IHRE AUFGABEN.
1. Unter welchem Namen ist der Tee laut dem Text bei TeeGschwendner erhältlich?
2. Prüfen Sie anhand des Textes, ob die folgenden Aussagen zutreffen: (a) Der Spender empfahl eine Temperatur von 90°C. (b) Der Tee zieht im Gaiwan drei Minuten. (c) Frau P. nimmt im warmen Gaiwan eine Honignote wahr.

TEXT.

------------------------------------------------------------------------

Diesen Tee habe ich von einem Tee-Enthusiasten erhalten, der gleichzeitig Tea-Taster einer großen deutschen Tee-Fachgeschäft-Kette ist. Wann und unter welchem Namen der Tee eingeführt wird, ist noch unklar und wird hier ergänzt, sobald es feststeht.
Update 07.12.2014: Der Tee ist unter dem Namen China Wuliang Golden Dragon bei TeeGschwendner zu haben.
Aussehen
Das obige Foto macht deutlich, weswegen ich mich mit der Kategorie “Gelber Tee” so schwer tue. Würde man diese Blätter neben einen Yunnan Schwarztee oder diesen
Golden Needle legen, müsste man, wenn man denn vom Aussehen der Blätter auf die Kategorie schließen wollte, gerade die letzteren als Gelbe bezeichnen, denn der vorliegende Tee sieht vom Blatt her eher aus wie ein tippy Schwarztee.
Duft
Die Blätter haben eine feine Würze, riechen “dunkel” – etwas nach Schokolade mit hohem Kakao-Anteil. Frau P. und ich können uns nicht darauf einigen, was dominiert: Kuchenkruste oder Brotkruste, die vor dem Backen mit Butter bestrichen wurde. Da der Tee zusätzlich sehr süß duftet, tendiere ich zur Kuchenkruste, da ist aber i.d.R. auch Butter mit drin. Der Kniff, zuerst auf die Blätter auszuatmen, bevor man ihren Duft einatmet, wirkt bei diesem Tee besonders gut. Es kommt eine feine Erdbeermarmeladen-Note zum Vorschein, die einem sonst entgehen würde.
Im warmen Gaiwan wird die Brotkruste intensiver, zum Vorschein kommt für mich eine deutliche Honignote, Frau P. hingegen riecht deutlich Artischocken. Zu schade, dass ich zu selten Artischocken in meinem Leben gegessen habe, um mich jetzt an sie zu erinnern.
Geschmack
Ich entscheide mich für eine intuitive Zubereitungsart im Gaiwan. Der Spender empfahl eine Temperatur von 90°C, daher halte ich mich an diese Vorgabe und lasse, weil ich anständig dosiert habe, nur 60 Sekunden ziehen. Es erschließt sich ein schöner und komplexer Geschmack. Frau P. schmeckt sehr deutlich Artischocken und Erdbeermarmelade, ich denke mehr an die Erdbeermarmelade, meine außerdem noch etwas Malz und Schwarztee-Geschmack wahrzunehmen.

------------------------------------------------------------------------

VORLIEGENDE ANGABEN.
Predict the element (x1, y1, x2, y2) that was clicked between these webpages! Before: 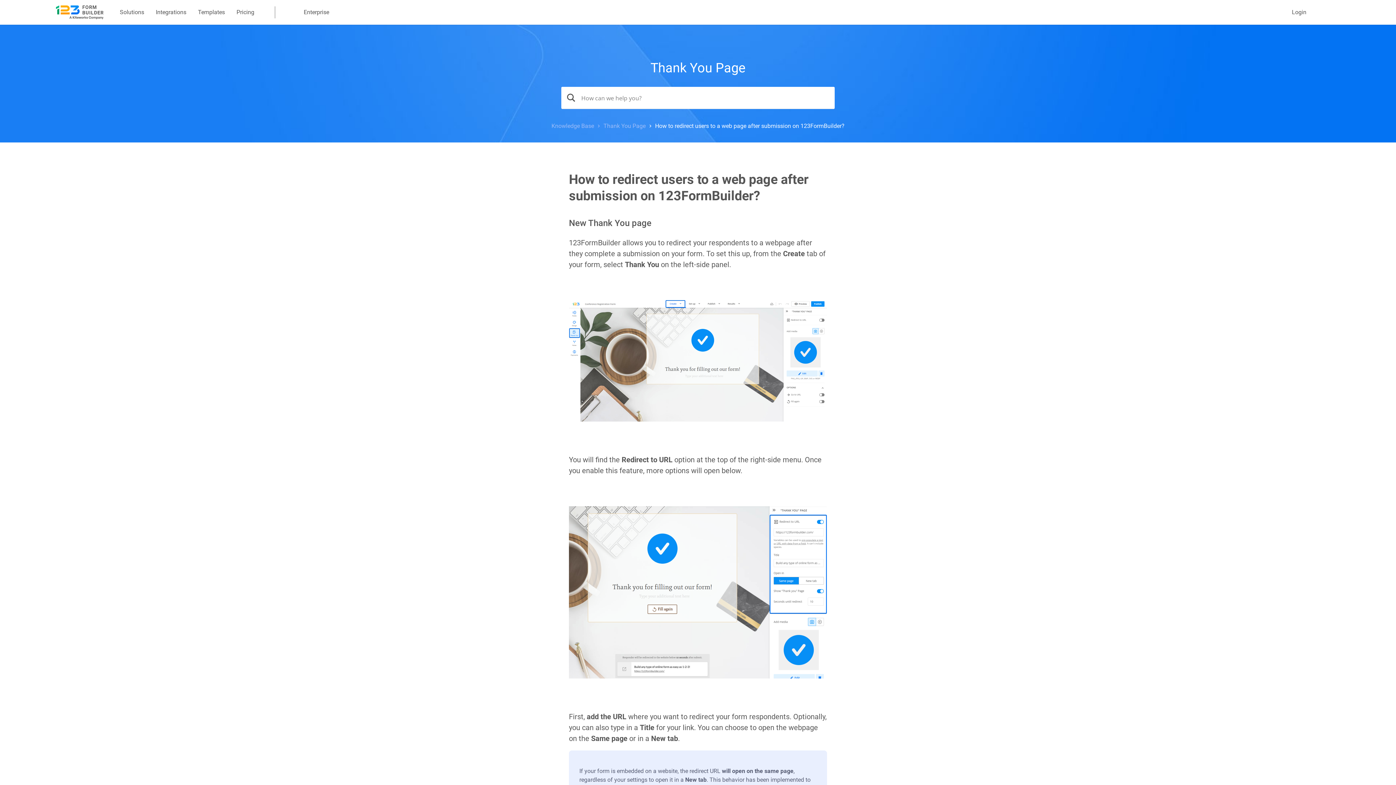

------------------------------------------------------------------------

LÖSUNGEN.
1. China Wuliang Golden Dragon

2.
(a) Ja: „Der Spender empfahl eine Temperatur von 90°C“
(b) Nein: „lasse, weil ich anständig dosiert habe, nur 60 Sekunden ziehen“
(c) Nein: „Frau P. hingegen riecht deutlich Artischocken“